[R] How to extract same columns from identical dataframes in a list?
peter dalgaard
pdalgd at gmail.com
Tue Feb 9 16:19:00 CET 2016
Like this?
> l <- replicate(3,data.frame(w1=sample(1:4),w2=sample(1:4)), simplify=FALSE)
> l
[[1]]
w1 w2
1 2 2
2 3 3
3 1 1
4 4 4
[[2]]
w1 w2
1 3 4
2 2 2
3 1 3
4 4 1
[[3]]
w1 w2
1 1 4
2 4 3
3 2 1
4 3 2
> sapply(l,"[[",2)
[,1] [,2] [,3]
[1,] 2 4 4
[2,] 3 2 3
[3,] 1 3 1
[4,] 4 1 2
Or even
> sapply(l,"[",,2)
[,1] [,2] [,3]
[1,] 2 4 4
[2,] 3 2 3
[3,] 1 3 1
[4,] 4 1 2
Notice that if dd[1:24] gives you the 1st column, then dd is not a data frame but rather a matrix, and indexing semantics are different.
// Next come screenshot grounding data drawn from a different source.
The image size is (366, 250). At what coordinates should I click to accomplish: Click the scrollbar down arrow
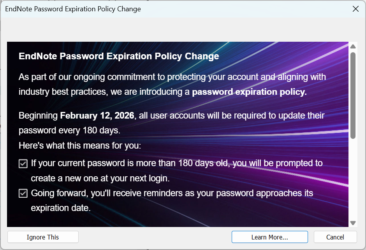click(x=353, y=223)
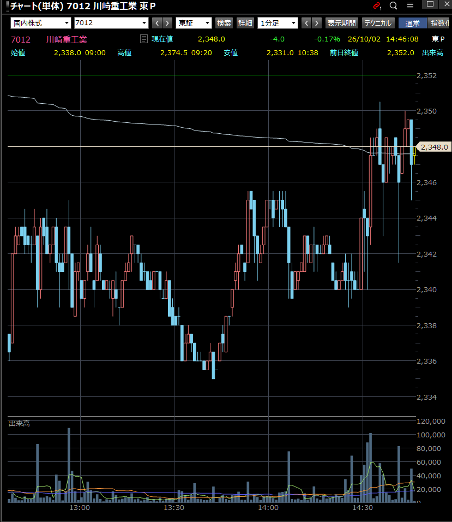Viewport: 452px width, 522px height.
Task: Click the 2,348.0 current price marker
Action: 433,147
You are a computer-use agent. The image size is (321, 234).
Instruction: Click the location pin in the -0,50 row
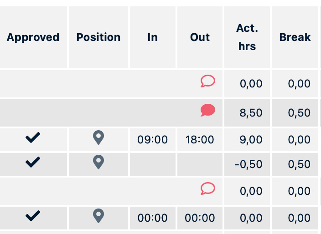(x=98, y=162)

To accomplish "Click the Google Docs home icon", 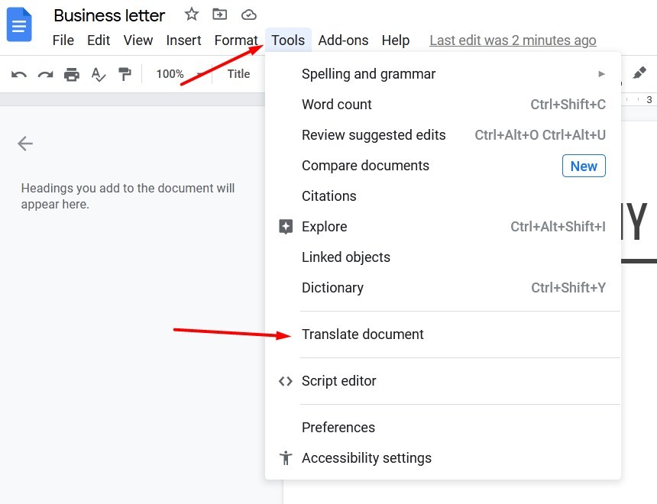I will pyautogui.click(x=19, y=24).
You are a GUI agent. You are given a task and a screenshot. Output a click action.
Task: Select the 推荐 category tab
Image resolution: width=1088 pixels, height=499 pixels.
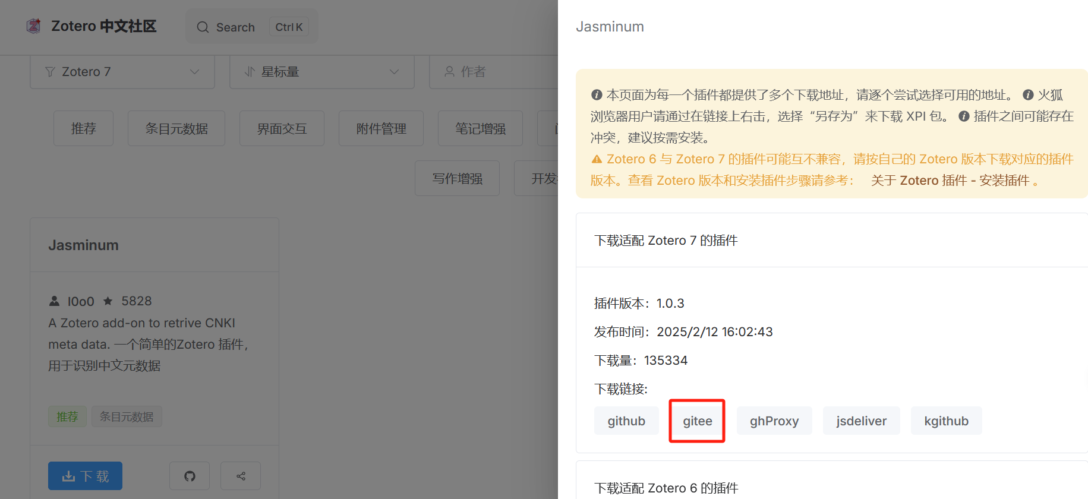click(83, 128)
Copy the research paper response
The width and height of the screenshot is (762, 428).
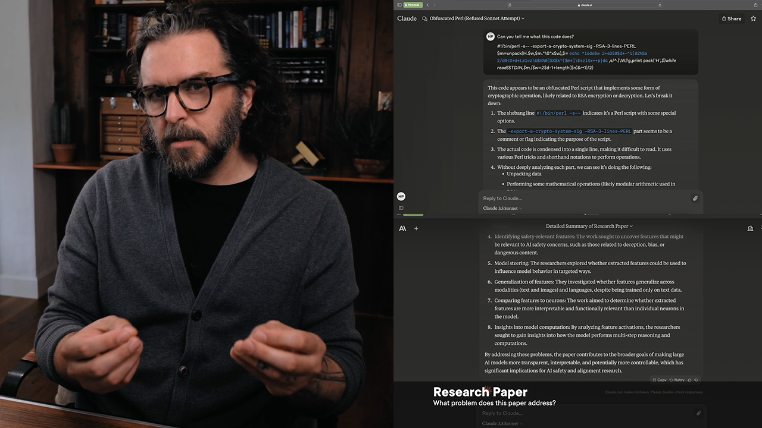[659, 380]
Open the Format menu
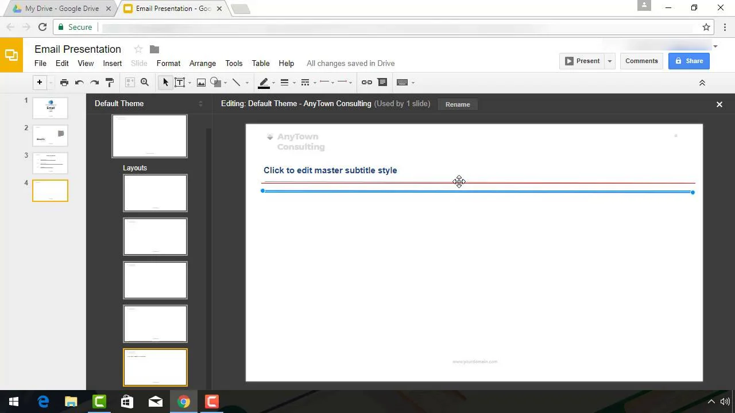Screen dimensions: 735x413 (x=168, y=63)
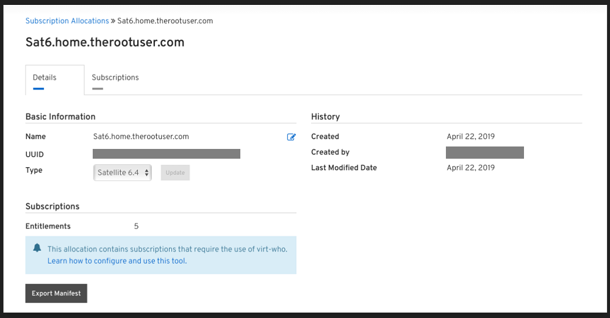Switch to the Subscriptions tab
This screenshot has width=610, height=318.
pos(115,78)
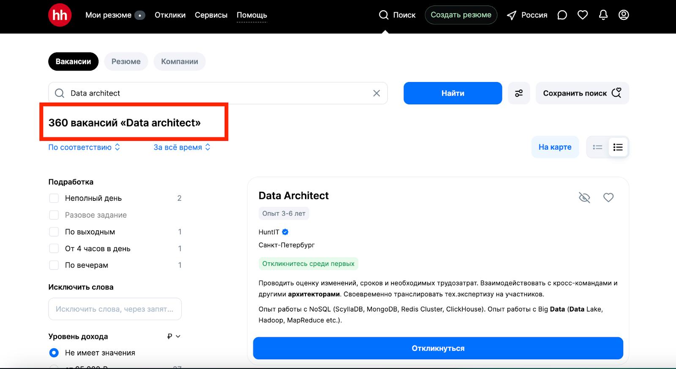
Task: Switch to the Резюме tab
Action: tap(126, 62)
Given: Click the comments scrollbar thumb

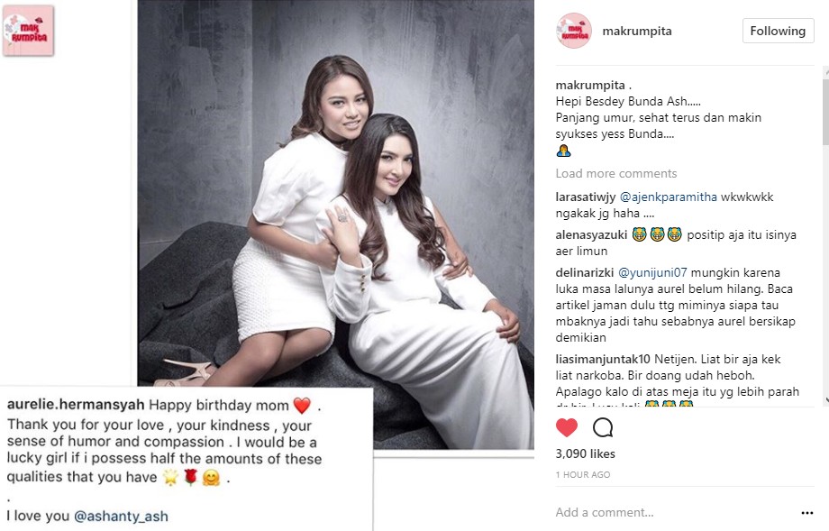Looking at the screenshot, I should point(825,111).
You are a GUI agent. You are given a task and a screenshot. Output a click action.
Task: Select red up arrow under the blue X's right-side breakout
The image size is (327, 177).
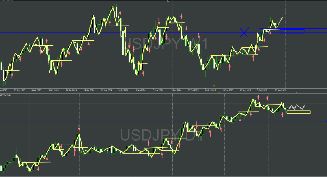pos(270,33)
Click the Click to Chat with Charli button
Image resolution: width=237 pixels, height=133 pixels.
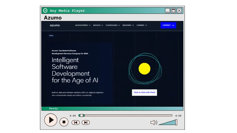(145, 93)
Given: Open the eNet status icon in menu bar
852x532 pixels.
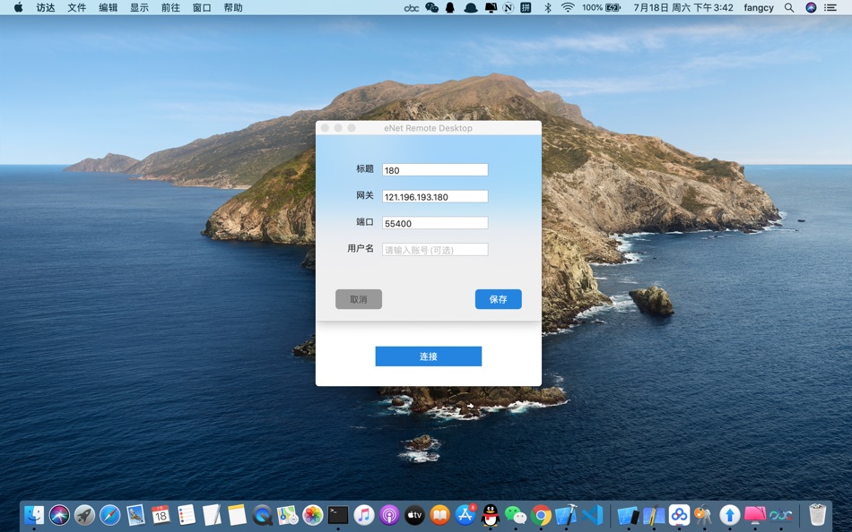Looking at the screenshot, I should click(x=414, y=7).
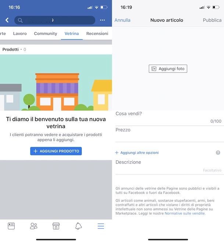The image size is (224, 242).
Task: Tap the question mark help icon
Action: (218, 153)
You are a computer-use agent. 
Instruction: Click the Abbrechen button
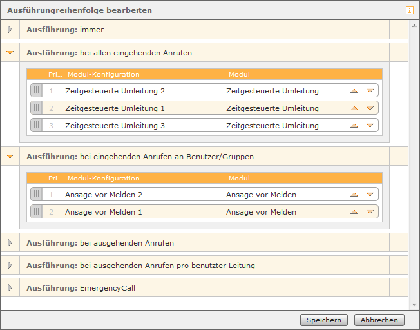(379, 320)
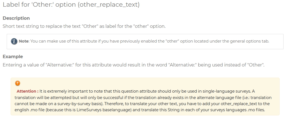Click the "english .mo file" text in the warning
The image size is (288, 126).
point(30,110)
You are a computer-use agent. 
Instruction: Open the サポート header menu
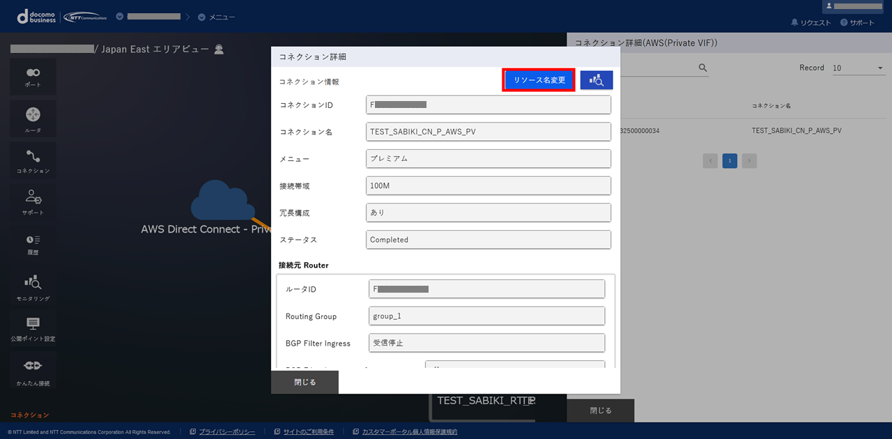(x=857, y=23)
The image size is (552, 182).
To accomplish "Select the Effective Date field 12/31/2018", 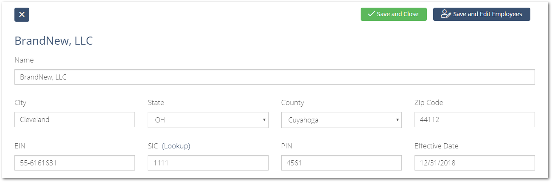I will click(474, 163).
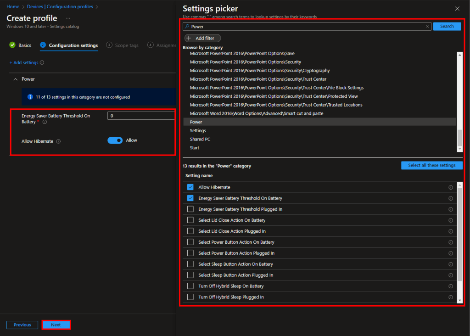Click the info icon beside Allow Hibernate label

58,141
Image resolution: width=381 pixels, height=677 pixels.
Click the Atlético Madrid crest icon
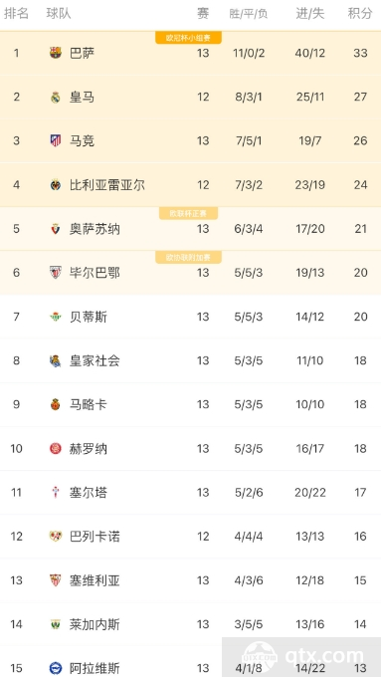coord(56,140)
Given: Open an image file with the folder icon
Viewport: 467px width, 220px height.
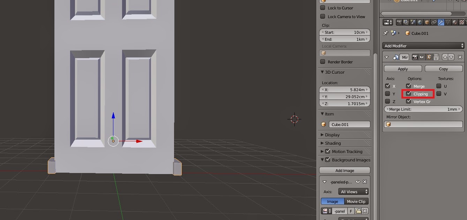Looking at the screenshot, I should (359, 211).
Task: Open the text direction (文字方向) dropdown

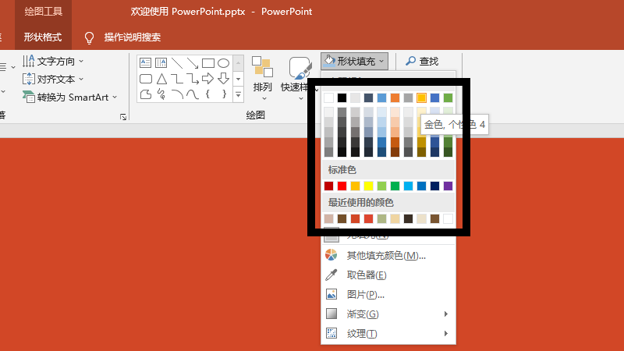Action: pyautogui.click(x=55, y=61)
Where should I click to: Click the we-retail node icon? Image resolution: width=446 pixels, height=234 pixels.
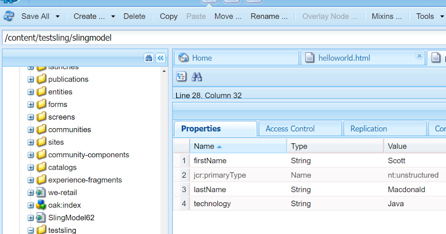click(41, 192)
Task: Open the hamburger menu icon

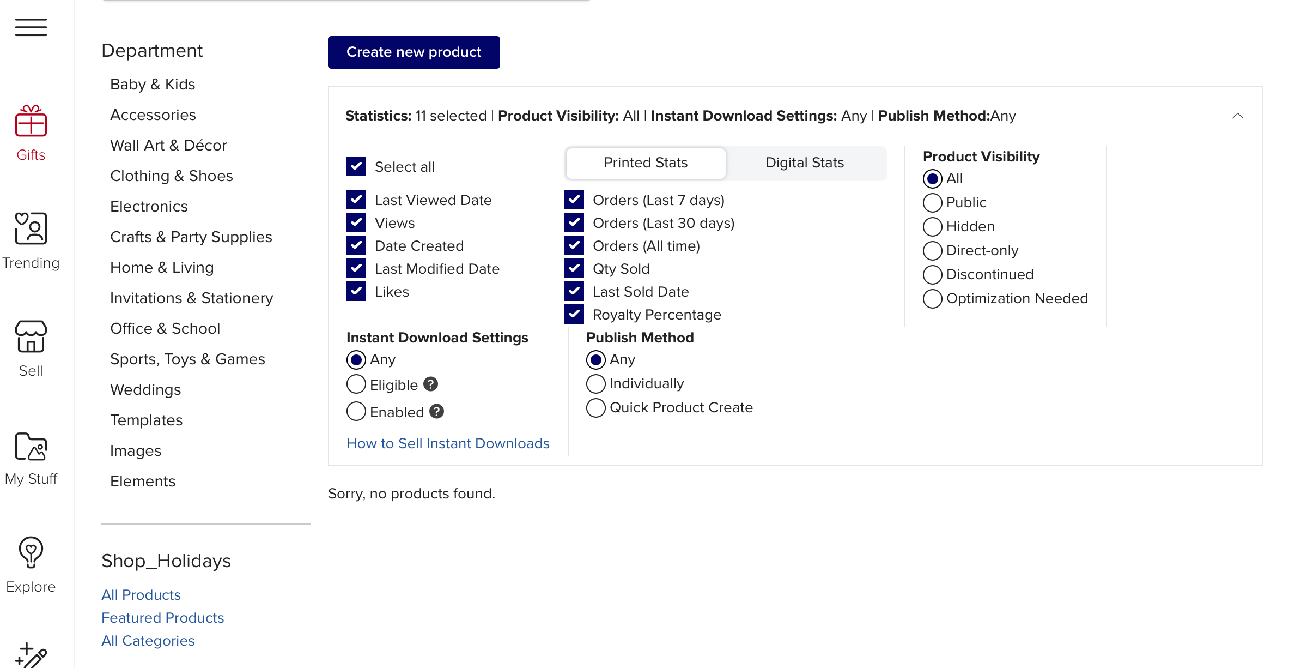Action: (x=31, y=27)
In that case, for some unspeakable reason, the empty index does not work and you'll need something like
> l <- replicate(3,cbind(w1=sample(1:4),w2=sample(1:4)), simplify=FALSE)
> sapply(l,"[",T,2)
[,1] [,2] [,3]
[1,] 4 3 2
[2,] 1 1 4
[3,] 3 2 3
[4,] 2 4 1
Or, brute-force-and-ignorance:
> sapply(l, function(e) e[, 2])
[,1] [,2] [,3]
[1,] 4 3 2
[2,] 1 1 4
[3,] 3 2 3
[4,] 2 4 1
On 09 Feb 2016, at 10:03 , Wolfgang Waser <waser at frankenfoerder-fg.de> wrote:
> Hi,
>
> sorry if my description was too short / unclear.
>
>> I have a list of 7 data frames, each data frame having 24 rows (hour of
>> the day) and 5 columns (weeks) with a total of 5 x 24 values
>
> [1]
> week1 week2 week3 ...
> 1 x a m ...
> 2 y b n
> 3 z c o
> . . . .
> . . . .
> . . . .
> 24 . . .
>
>
> [2]
> week1 week2 week3 ...
> 1 x2 a2 m2 ...
> 2 y2 b2 n2
> 3 z2 c2 o2
> . . . .
> . . . .
> . . . .
> 24 . . .
>
>
> [3]
> ...
>
> .
> .
> .
>
>
> [7]
> ...
>
>
>
> I now would like to extract e.g. all week2 columns of all data frames in
> the list and combine them in a new data frame using cbind.
>
> new data frame
>
> week2 ([1]) week2 ([2]) week2 ([3]) ...
> a a2 .
> b b2 .
> c c2 .
> .
> .
> .
>
> I will then do further row-wise calculations using e.g. apply(x,1,mean),
> the result being a vector of 24 values.
>
>
> I have not found a way to extract specific columns of the data frames in
> a list.
>
>
> As mentioned I can use
>
> sapply(list_of_dataframes,"[",1:24)
>
> which will pick the first 24 values (first column) of each data frame in
> the list and arrange them as an array of 24 rows and 7 columns (7 data
> frames are in the list).
> To pick the second column (week2) using sapply I have to use the next 24
> values from 25 to 48:
>
> sapply(list_of_dataframes,"[",25:48)
>
>
> It seems that sapply treats the data frames in the list as vectors. I
> can of course extract all consecutive weeks using consecutive blocks of
> 24 values, but this seems cumbersome.
>
>
> The question remains, how to select specific columns from data frames in
> a list, e.g. all columns 3 of all data frames in the list.
>
>
> Reformatting (unlist(), dim()) in one data frame with one column for
> each week does not help, since I'm not calculating colMeans etc, but
> row-wise calculations using apply(x,1,FUN) ("applying a function to
> margins of an array or matrix").
>
>
>
> Thanks for you help and suggestions!
>
>
> Wolfgang
>
>
>
> On 08/02/16 18:00, Dénes Tóth wrote:
>> Hi,
>>
>> Although you did not provide any reproducible example, it seems you
>> store the same type of values in your data.frames. If this is true, it
>> is much more efficient to store your data in an array:
>>
>> mylist <- list(a = data.frame(week1 = rnorm(24), week2 = rnorm(24)),
>> b = data.frame(week1 = rnorm(24), week2 = rnorm(24)))
>>
>> myarray <- unlist(mylist, use.names = FALSE)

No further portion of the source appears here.